:: Required work ::
Reproduce the passage of the YAP forum thread that opens with the words "OK thanks for" and closes with "happen in YAP?".

:: Excerpted passage ::
## Start

YAP (Yet Another Player) v0.9.5 - Page 4

Orf · 13th December 2014, 09:23

Quote:

Originally Posted by leeperry

OK thanks for the reply, so basically ACDSee-like features(previous/next/random/shrink to fit/1:1 scaling) with NNEDI3 and Jinc3 aren't gonna happen in YAP?

No, what you've quoted means that madVR in its current state can't be used to accomplish this. But I think this idea of yours is nice, I like it much and I want to implement it anyway. So, I've already started to add pixel shader support on my own. When it will be finished, it will enable you to apply any combination of hlsl sources to images, madVR and to EVR CP in the future.

Also I've come to an understanding that compute shaders is better fit for this purpose then pixels shaders. Can anyone say, am I right that NNEDI3 is only currently available here @doom9 as pixel shader hlsl sources ?

@madshi
I can't reproduce the F11-F12 bug you've reported by your description. Maybe you have some more to report ? Is it always happen to you ?

Shiandow · 13th December 2014, 16:15

Quote:

Originally Posted by Orf

Also I've come to an understanding that compute shaders is better fit for this purpose then pixels shaders. Can anyone say, am I right that NNEDI3 is only currently available here @doom9 as pixel shader hlsl sources ?

As far as I know it's available as Avisynth (.avsi) or OpenCL (.cl) files. MadVR uses DirectCompute but I'm not sure if madshi ever made that code public.

Edit: I was mistaken. It seems that MadVR also uses OpenCL. And I think part of the code actually comes with MadVR (in the folder 'legal stuff').

nevcairiel · 13th December 2014, 16:19

NNEDI3 is done in OpenCL in madVR as well. Only the dithering shaders are DirectCompute, afaik.

Shiandow · 13th December 2014, 16:24

Oh, I think you're right, the changelog mentions that NNEDI3 needs OpenCL.

madshi · 13th December 2014, 16:29

I've tried converting NNEDI3 to DirectCompute, but it performed *much* slower than with OpenCL, unlike error diffusion which was actually slightly faster with DirectCompute. So nevcairiel ist right, NNEDI3 is done in OpenCL, error diffusion in DirectCompute.

@Orf, unfortunately I don't have any time atm. But I know that it was 100% reproducable for me, when I reported the problem.

Orf · 13th December 2014, 19:36

Shiandow, nevcairiel, madshi,
thanks guys firstly for your comments, they are really helpful finding my way in the dark. But at second thought, and may be I'm missing something here, but why all of your starts talking in one voice about OpenCL vs DirectCompute, when I was initially asked about pixels shaders vs direct compute shaders ?

madshi · 14th December 2014, 10:56

Quote:

Originally Posted by Orf

at second thought, and may be I'm missing something here, but why all of your starts talking in one voice about OpenCL vs DirectCompute, when I was initially asked about pixels shaders vs direct compute shaders ?

Because you were asking about NNEDI3 GPU implementations, and you were asking about DirectCompute. So we tried to explain to you that for NNEDI3, you'd better be using OpenCL because it's dramatically faster.

## End

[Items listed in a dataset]

## Start

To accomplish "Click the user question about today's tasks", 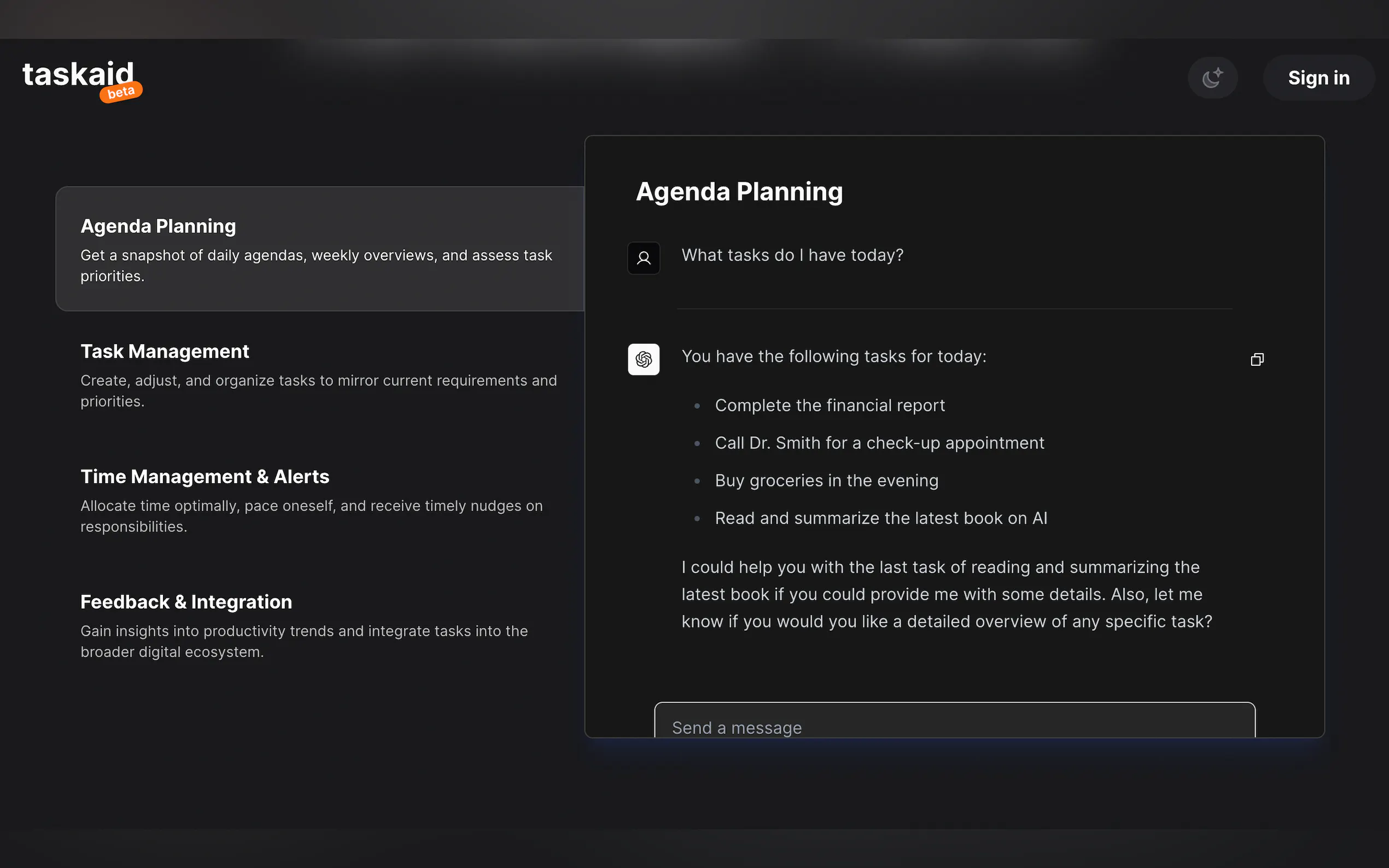I will [x=792, y=255].
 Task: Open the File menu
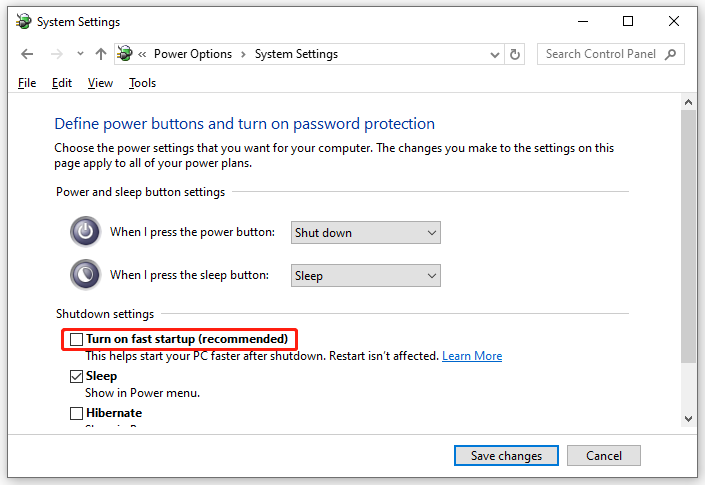(27, 83)
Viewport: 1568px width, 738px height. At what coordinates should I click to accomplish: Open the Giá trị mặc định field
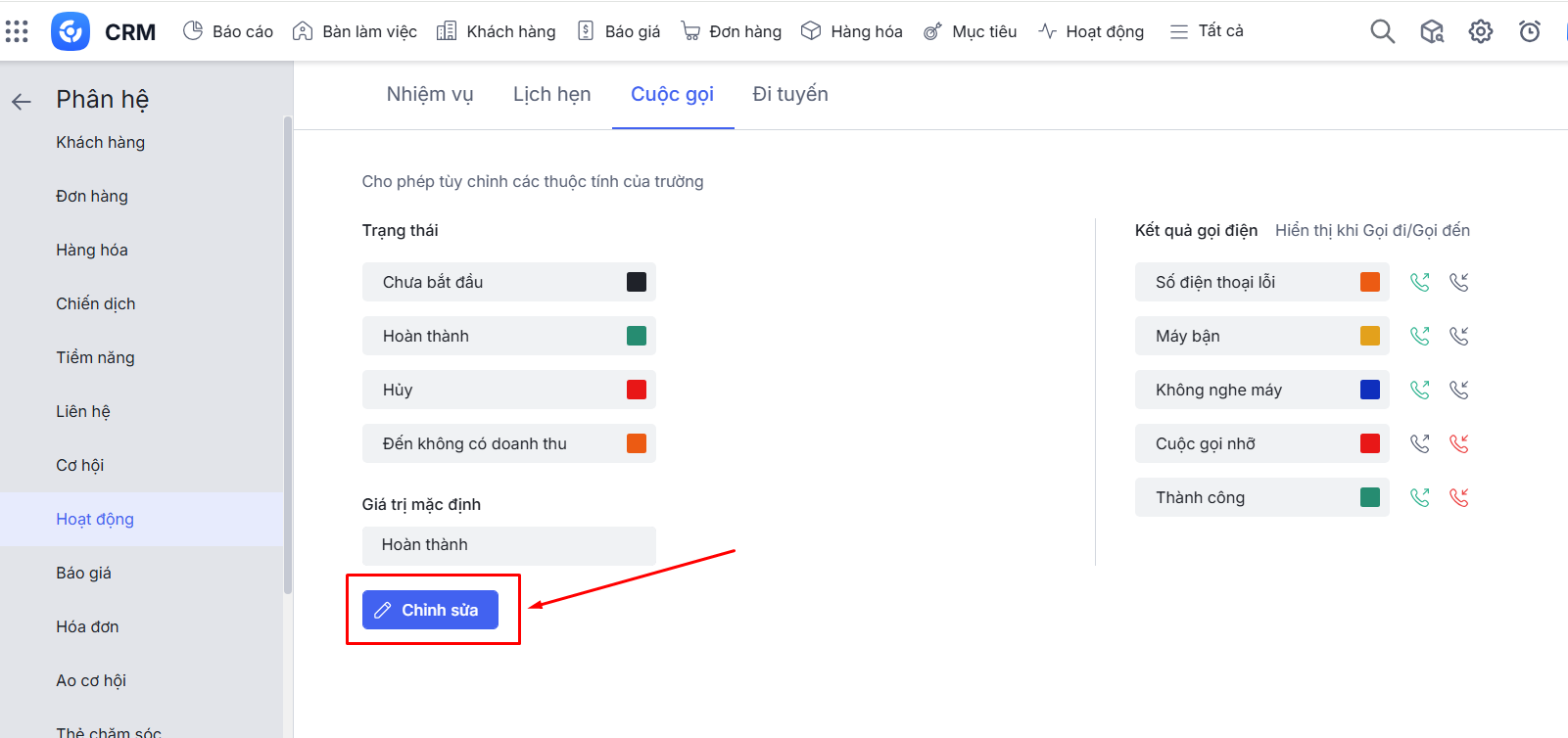click(508, 545)
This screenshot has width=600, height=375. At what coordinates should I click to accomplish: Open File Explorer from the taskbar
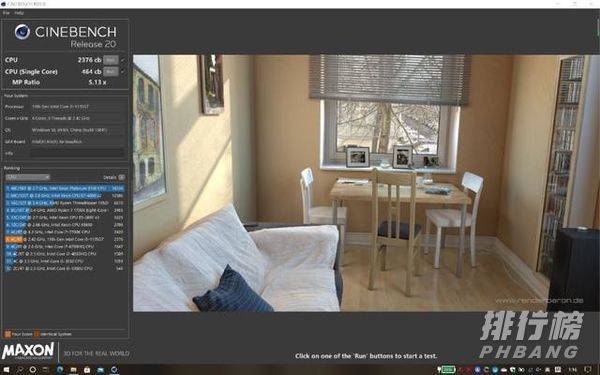(x=73, y=370)
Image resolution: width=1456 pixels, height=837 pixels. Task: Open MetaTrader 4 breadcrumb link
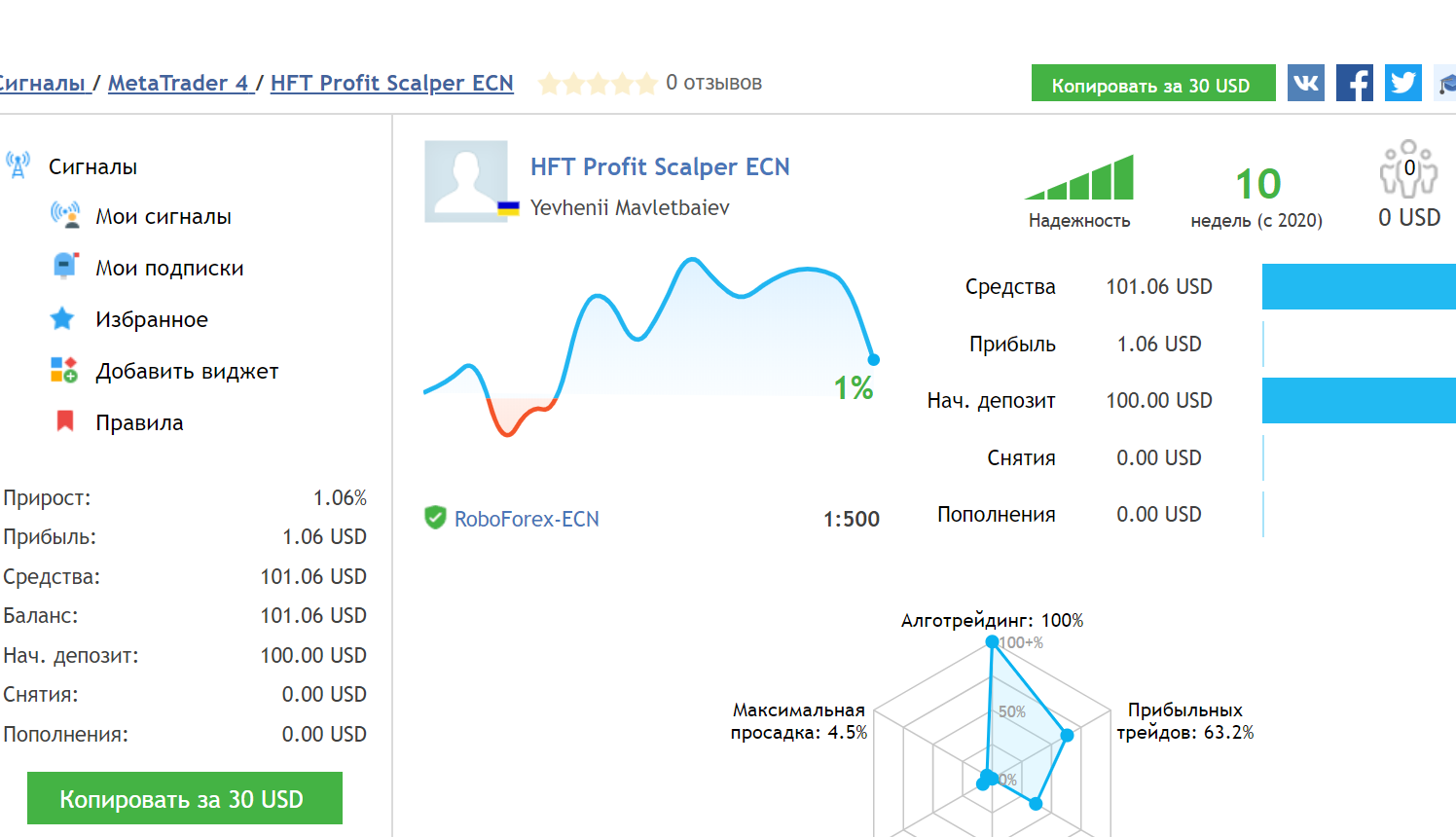tap(178, 83)
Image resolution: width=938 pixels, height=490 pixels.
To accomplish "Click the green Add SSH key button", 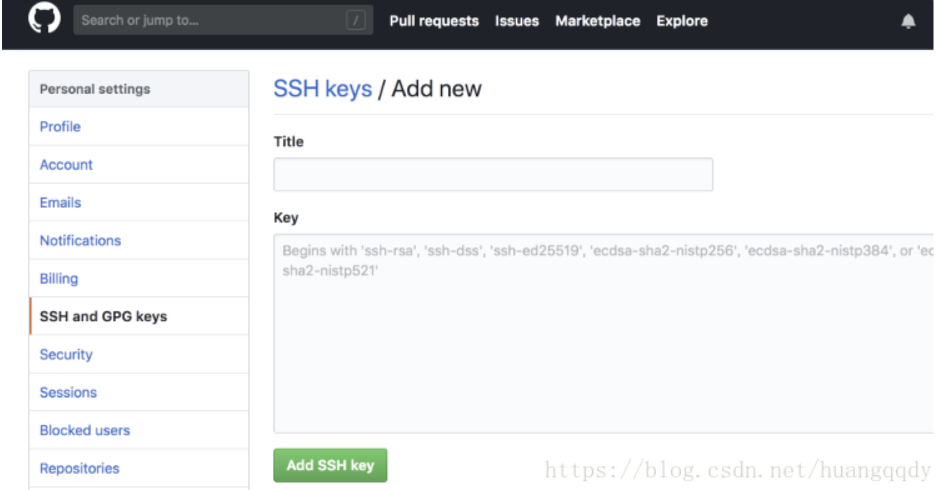I will (330, 465).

## End

:: Response to the exercise ::
OK thanks for the reply, so basically ACDSee-like features(previous/next/random/shrink to fit/1:1 scaling) with NNEDI3 and Jinc3 aren't gonna happen in YAP?